I honestly don't know if any actual shepherds in Jesus' day would have done what Jesus describes. I have read some commentators attest that what Jesus describes was standard practice of the day, and I have read others who swear up and down that no shepherd in his right mind would risk 99% by leaving them unguarded for one wayward sheep. And to be honest, I find that there is great wisdom in not speaking on a subject when one doesn't know one way or the other. (I learned, years ago, from a wise lady who lamented about preachers telling farmers how sheep are supposed to be raised or fields are supposed to be planted, based on their "take" on a Bible story, when they have never gotten dirt under their fingernails from any actual farm labor.) So let's bracket out for a moment whether anybody in Jesus' day would have thought it a good idea to leave the ninety-nine sheep behind to go hunting after another. It's not about whether anybody else would have done it--it's about what Jesus would do... and does do... and has done.

And most assuredly, Jesus does get up off his seat and actually go searching while he calls us by name. Jesus leaves behind the decorum and dignity of sitting and waiting for us to come back to him, and instead, even when we walk out of him, there he is... walking after us. Walking after you. Walking after me.

That really changes the picture of how we relate to Jesus, doesn't it? So often, Christians have fallen for promoting (or maybe mis-promoting) the Gospel by painting this scene of approaching Jesus like the Giant Floating Head of the Wizard in the Emerald City, like Jesus from a distance calls us and we are the ones who come running, hoping that we have done enough to get our trip back to Kansas or a new heart by bringing the Witch's broomstick as proof we've done what he asked of us. So often, we present the Gospel as an "if-then" sort of deal: "If you come to Jesus, he will let you in...." or "If you can find your way in, he will open the door to you..." or "If you will realize that you were lost and get yourself back home, Jesus will leave the light on for you." But that just ain't how the real Jesus operates!

Instead of a dignified, or even awe-inspiring figure waiting for us to come to him, Jesus abandons all decorum and goes out looking for us. That means that Christianity is very little about "finding Jesus" and much more about "finding yourself found by Jesus." Despite the fact that plenty of religious voices over the years have insisted on asking people, "Have you found Jesus?" (although to be honest, most of them only in the last two hundred years--this isn't the way they talked back Jesus' day), Jesus insists that he was never lost. He was never the one missing. And for that matter, even if we lose track or lose interest in the so called "tax collector and sinner" crowd, Jesus never has.

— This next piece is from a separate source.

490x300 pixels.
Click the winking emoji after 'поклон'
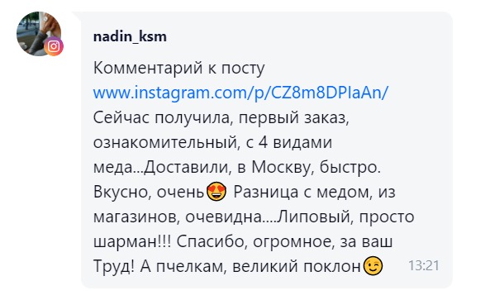(373, 265)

So often, we take this scene from the gospels and assume that the "tax collectors and sinners" are other people--not us, of course!--and that at most, Jesus will allow THOSE people to come to him if they can work their way to find him, while WE (you know, we "good people") just stay off at a distance and watch them come to Jesus. And from there, we picture that as how church works, too--"outsiders" and "sinners" and "those people" are allowed in, we guess, as long as they come TO Jesus. And so we figure that THEY are supposed to come TO us in church buildings. "Invite a friend to church," we say, which is really code for, "because we sure aren't going out to bring Christ's love out there to where people actually ARE!" But that isn't how this story goes, is it? Jesus doesn't pick a central location and wait for people to come to him, and he doesn't insist that they have to be looking for him in order for him to be looking for them. In fact, just the opposite is true: even when we walk out on Jesus, he's walking after us.

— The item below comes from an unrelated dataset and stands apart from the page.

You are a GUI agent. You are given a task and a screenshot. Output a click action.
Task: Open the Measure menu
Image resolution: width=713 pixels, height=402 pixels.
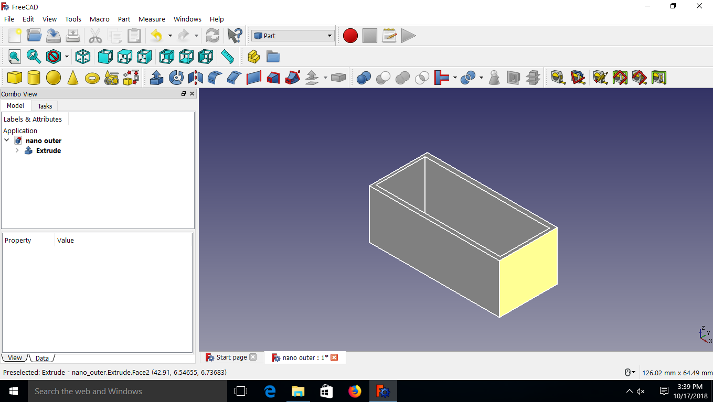(152, 19)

The welcome is for you... and for everybody else you didn't think was worthy.

The seeking is for you... and for all the people who aren't even seeking for Jesus.

The walking is to find you... and Jesus is walking after every last one of us, too. Because Jesus just won't stay put.

Lord Jesus, come and meet us, come and find us, come and bring us to your side... and lead us to rejoice with you as you draw all people to yourself, too.

Thursday, September 11, 2025

A Genuine Alternative--September 12, 2025


 A Genuine Alternative--September 12, 2025

"Live in harmony with one another; do not be arrogant, but associate with the lowly; do not claim to be wiser than you are. Do not repay anyone evil for evil, but take thought for what is noble in the sight of all. If it is possible, so far as it depends on you, live peaceably with all." (Romans 12:16-18)

The eruption of violence in our country in the past forty-eight hours, along with the anniversary of horrific violence in our country twenty-four years ago, has brought these ancient words of the apostle back to the forefront of my mind today. On Wednesday, we reeled at the news of what appears to be political violence in the form of an assassination of a young speaker with many followers, as well as the news of a mass shooting at a school in Colorado, where two students were put in critical condition beyond the shooter who took his own life.  And on Thursday, we recalled the memory of terrorist attacks that brought down the World Trade Center towers using passenger jets as weapons, along with two others that crashed into the Pentagon and a field in Somerset, Pennsylvania.  The air is thick with the heaviness of both, like the black smoke of death.  We might as well name that reality today, rather than pretend we can move on unchanged. 

And yet, here is this other vision, this alternative way of being in the world, one which runs counter to the old repetitive scripts of violence that begets more violence and animosity that begets more animosity.  Here are these words from an open letter written twenty centuries ago by a man who knew what it was like to be driven by violence that thinks it is righteous; here is this passage from Paul's letter to the Romans, the same Paul who had hounded the early Christian church seeking to destroy it, who had blood on his hands and had been determined to round up disciples of Jesus for imprisonment, torture, or death, and yet who had been transformed through an encounter with the risen Christ to become one of the church's greatest missionaries and theologians.  Here is Paul, who knew what it was like to be convinced that killing and violence were tools to be used in God's service, and then who also learned that he had been wrong.  Here is the same man, now turned 180-degrees away from the myth of redemptive violence, giving us in the rest of the community an alternative to that mindset which had held him captive.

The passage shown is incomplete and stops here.